→ EXERCISE DESCRIPTION
Each record should appear again in the response exactly as it does in the original.

[Stored data]
-------------------------
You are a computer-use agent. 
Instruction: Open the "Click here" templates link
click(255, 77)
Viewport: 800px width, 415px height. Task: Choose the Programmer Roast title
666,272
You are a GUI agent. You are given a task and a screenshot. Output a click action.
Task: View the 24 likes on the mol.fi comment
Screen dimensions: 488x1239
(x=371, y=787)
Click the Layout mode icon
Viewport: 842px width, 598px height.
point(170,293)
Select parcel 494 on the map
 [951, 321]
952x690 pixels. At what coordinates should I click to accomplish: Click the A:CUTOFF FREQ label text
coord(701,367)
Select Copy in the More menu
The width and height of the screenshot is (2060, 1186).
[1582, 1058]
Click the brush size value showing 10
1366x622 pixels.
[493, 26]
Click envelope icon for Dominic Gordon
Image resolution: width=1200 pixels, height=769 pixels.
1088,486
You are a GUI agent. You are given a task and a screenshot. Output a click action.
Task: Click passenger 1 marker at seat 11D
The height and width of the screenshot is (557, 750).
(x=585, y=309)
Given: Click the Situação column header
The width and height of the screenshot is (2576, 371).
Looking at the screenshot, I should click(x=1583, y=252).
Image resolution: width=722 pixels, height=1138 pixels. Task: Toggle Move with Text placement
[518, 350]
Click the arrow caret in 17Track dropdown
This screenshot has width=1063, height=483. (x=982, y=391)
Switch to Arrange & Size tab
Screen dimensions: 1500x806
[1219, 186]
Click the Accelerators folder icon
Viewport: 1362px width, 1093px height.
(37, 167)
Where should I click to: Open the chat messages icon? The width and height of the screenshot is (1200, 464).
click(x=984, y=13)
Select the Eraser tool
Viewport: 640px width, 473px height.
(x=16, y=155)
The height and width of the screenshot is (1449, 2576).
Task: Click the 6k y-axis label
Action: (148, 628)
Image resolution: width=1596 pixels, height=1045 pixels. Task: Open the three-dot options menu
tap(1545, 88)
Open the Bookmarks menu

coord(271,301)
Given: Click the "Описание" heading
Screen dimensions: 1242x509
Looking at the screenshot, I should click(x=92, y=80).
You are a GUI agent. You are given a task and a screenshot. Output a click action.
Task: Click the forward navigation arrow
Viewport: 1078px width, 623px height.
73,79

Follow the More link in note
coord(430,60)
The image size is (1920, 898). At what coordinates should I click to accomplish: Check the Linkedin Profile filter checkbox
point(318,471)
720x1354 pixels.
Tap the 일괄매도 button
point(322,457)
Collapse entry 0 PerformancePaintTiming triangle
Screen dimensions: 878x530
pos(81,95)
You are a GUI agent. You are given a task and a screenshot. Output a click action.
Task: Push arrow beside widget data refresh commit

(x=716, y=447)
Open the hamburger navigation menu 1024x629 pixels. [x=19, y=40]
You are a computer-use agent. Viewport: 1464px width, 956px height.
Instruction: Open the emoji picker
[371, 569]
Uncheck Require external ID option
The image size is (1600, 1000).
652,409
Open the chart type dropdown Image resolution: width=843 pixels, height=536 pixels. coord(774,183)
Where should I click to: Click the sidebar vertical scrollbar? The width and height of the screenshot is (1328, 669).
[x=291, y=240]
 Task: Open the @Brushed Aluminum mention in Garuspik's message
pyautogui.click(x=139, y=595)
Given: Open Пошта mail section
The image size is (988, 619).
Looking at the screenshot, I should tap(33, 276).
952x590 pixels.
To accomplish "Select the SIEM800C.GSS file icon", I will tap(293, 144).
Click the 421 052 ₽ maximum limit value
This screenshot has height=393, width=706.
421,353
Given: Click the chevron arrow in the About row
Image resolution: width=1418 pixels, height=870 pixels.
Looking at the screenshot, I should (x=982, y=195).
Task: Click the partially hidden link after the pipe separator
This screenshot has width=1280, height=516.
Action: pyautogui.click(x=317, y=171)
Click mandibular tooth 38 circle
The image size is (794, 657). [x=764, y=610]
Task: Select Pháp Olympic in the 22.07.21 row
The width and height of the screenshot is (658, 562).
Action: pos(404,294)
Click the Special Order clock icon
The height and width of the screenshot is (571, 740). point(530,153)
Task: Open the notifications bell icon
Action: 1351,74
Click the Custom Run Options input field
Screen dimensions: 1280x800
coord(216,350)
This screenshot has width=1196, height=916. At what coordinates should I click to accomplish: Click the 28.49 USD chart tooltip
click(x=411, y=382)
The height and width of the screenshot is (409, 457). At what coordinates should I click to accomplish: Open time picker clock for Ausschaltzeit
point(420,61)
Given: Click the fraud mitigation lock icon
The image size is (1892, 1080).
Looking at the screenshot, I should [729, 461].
-------------------------
→ OUTPUT FOR THIS TASK
You are a computer-use agent. 
Instruction: Open the "Click here" templates link
click(255, 77)
Viewport: 800px width, 415px height. Task: Choose the Programmer Roast title
666,272
You are a GUI agent. You are given a task and a screenshot. Output a click action.
Task: View the 24 likes on the mol.fi comment
Screen dimensions: 488x1239
(x=371, y=787)
Click the Layout mode icon
Viewport: 842px width, 598px height.
point(170,293)
Select parcel 494 on the map
 [951, 321]
952x690 pixels. At what coordinates should I click to accomplish: Click the A:CUTOFF FREQ label text
coord(701,367)
Select Copy in the More menu
The width and height of the screenshot is (2060, 1186).
[1582, 1058]
Click the brush size value showing 10
1366x622 pixels.
[493, 26]
Click envelope icon for Dominic Gordon
Image resolution: width=1200 pixels, height=769 pixels.
1088,486
You are a GUI agent. You are given a task and a screenshot. Output a click action.
Task: Click passenger 1 marker at seat 11D
The height and width of the screenshot is (557, 750).
(x=585, y=309)
Given: Click the Situação column header
The width and height of the screenshot is (2576, 371).
Looking at the screenshot, I should click(x=1583, y=252).
Image resolution: width=722 pixels, height=1138 pixels. Task: Toggle Move with Text placement
[518, 350]
Click the arrow caret in 17Track dropdown
This screenshot has width=1063, height=483. (x=982, y=391)
Switch to Arrange & Size tab
Screen dimensions: 1500x806
[1219, 186]
Click the Accelerators folder icon
Viewport: 1362px width, 1093px height.
(37, 167)
Where should I click to: Open the chat messages icon? The width and height of the screenshot is (1200, 464).
click(x=984, y=13)
Select the Eraser tool
Viewport: 640px width, 473px height.
(x=16, y=155)
The height and width of the screenshot is (1449, 2576).
Task: Click the 6k y-axis label
Action: (148, 628)
Image resolution: width=1596 pixels, height=1045 pixels. Task: Open the three-dot options menu
tap(1545, 88)
Open the Bookmarks menu

coord(271,301)
Given: Click the "Описание" heading
Screen dimensions: 1242x509
Looking at the screenshot, I should click(x=92, y=80).
You are a GUI agent. You are given a task and a screenshot. Output a click action.
Task: Click the forward navigation arrow
Viewport: 1078px width, 623px height.
73,79

Follow the More link in note
coord(430,60)
The image size is (1920, 898). At what coordinates should I click to accomplish: Check the Linkedin Profile filter checkbox
point(318,471)
720x1354 pixels.
Tap the 일괄매도 button
point(322,457)
Collapse entry 0 PerformancePaintTiming triangle
Screen dimensions: 878x530
pos(81,95)
You are a GUI agent. You are given a task and a screenshot. Output a click action.
Task: Push arrow beside widget data refresh commit

(x=716, y=447)
Open the hamburger navigation menu 1024x629 pixels. [x=19, y=40]
You are a computer-use agent. Viewport: 1464px width, 956px height.
Instruction: Open the emoji picker
[371, 569]
Uncheck Require external ID option
The image size is (1600, 1000).
652,409
Open the chart type dropdown Image resolution: width=843 pixels, height=536 pixels. coord(774,183)
Where should I click to: Click the sidebar vertical scrollbar? The width and height of the screenshot is (1328, 669).
[x=291, y=240]
 Task: Open the @Brushed Aluminum mention in Garuspik's message
pyautogui.click(x=139, y=595)
Given: Open Пошта mail section
The image size is (988, 619).
Looking at the screenshot, I should tap(33, 276).
952x590 pixels.
To accomplish "Select the SIEM800C.GSS file icon", I will tap(293, 144).
Click the 421 052 ₽ maximum limit value
This screenshot has height=393, width=706.
421,353
Given: Click the chevron arrow in the About row
Image resolution: width=1418 pixels, height=870 pixels.
Looking at the screenshot, I should (x=982, y=195).
Task: Click the partially hidden link after the pipe separator
This screenshot has width=1280, height=516.
Action: pyautogui.click(x=317, y=171)
Click mandibular tooth 38 circle
The image size is (794, 657). [x=764, y=610]
Task: Select Pháp Olympic in the 22.07.21 row
The width and height of the screenshot is (658, 562).
Action: pos(404,294)
Click the Special Order clock icon
The height and width of the screenshot is (571, 740). point(530,153)
Task: Open the notifications bell icon
Action: 1351,74
Click the Custom Run Options input field
Screen dimensions: 1280x800
coord(216,350)
This screenshot has width=1196, height=916. At what coordinates should I click to accomplish: Click the 28.49 USD chart tooltip
click(x=411, y=382)
The height and width of the screenshot is (409, 457). At what coordinates should I click to accomplish: Open time picker clock for Ausschaltzeit
point(420,61)
Given: Click the fraud mitigation lock icon
The image size is (1892, 1080).
Looking at the screenshot, I should [729, 461].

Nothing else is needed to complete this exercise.